*GIVEN PROBLEM*
Output the rows below as a numbered list, leaving out any blank lines and any pictures.

Data for locating visible targets:
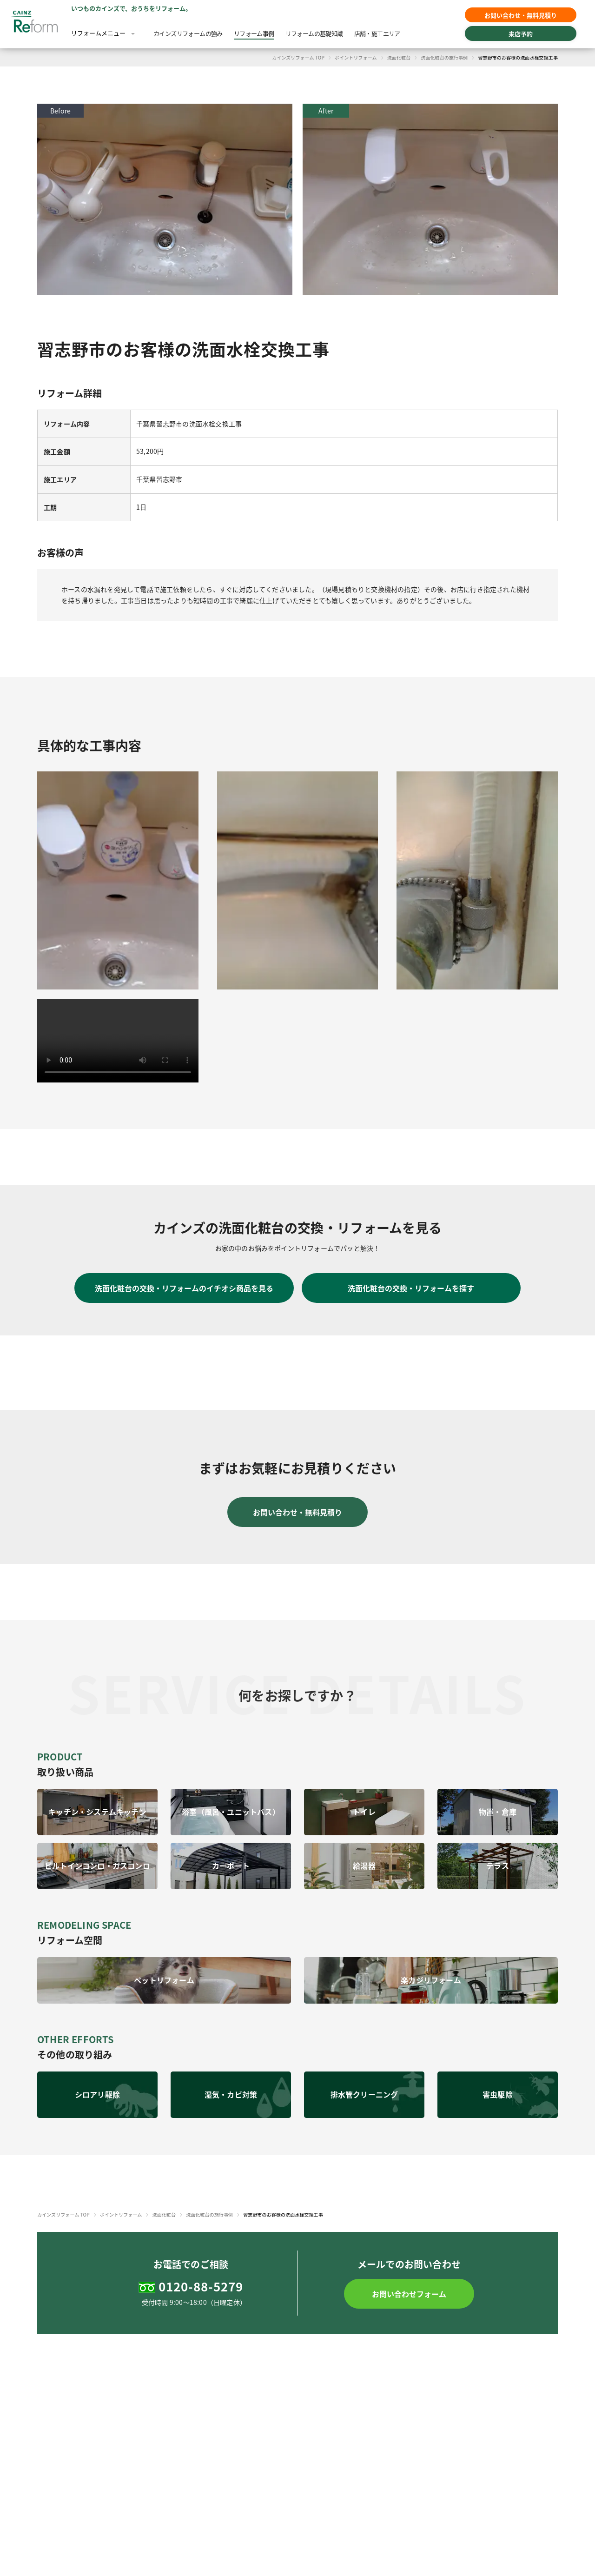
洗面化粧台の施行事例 (444, 57)
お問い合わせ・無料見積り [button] (297, 1512)
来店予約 (521, 33)
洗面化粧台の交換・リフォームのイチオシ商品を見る (184, 1288)
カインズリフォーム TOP (298, 57)
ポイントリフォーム (356, 57)
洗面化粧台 (398, 57)
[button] (409, 2294)
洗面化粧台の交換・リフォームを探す (411, 1288)
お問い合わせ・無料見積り (520, 15)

*FINAL ANSWER*
1. 洗面化粧台の施行事例 (444, 57)
2. お問い合わせ・無料見積り [button] (297, 1512)
3. 来店予約 (521, 33)
4. 洗面化粧台の交換・リフォームのイチオシ商品を見る (184, 1288)
5. カインズリフォーム TOP (298, 57)
6. ポイントリフォーム (356, 57)
7. 洗面化粧台 (398, 57)
8. [button] (409, 2294)
9. 洗面化粧台の交換・リフォームを探す (411, 1288)
10. お問い合わせ・無料見積り (520, 15)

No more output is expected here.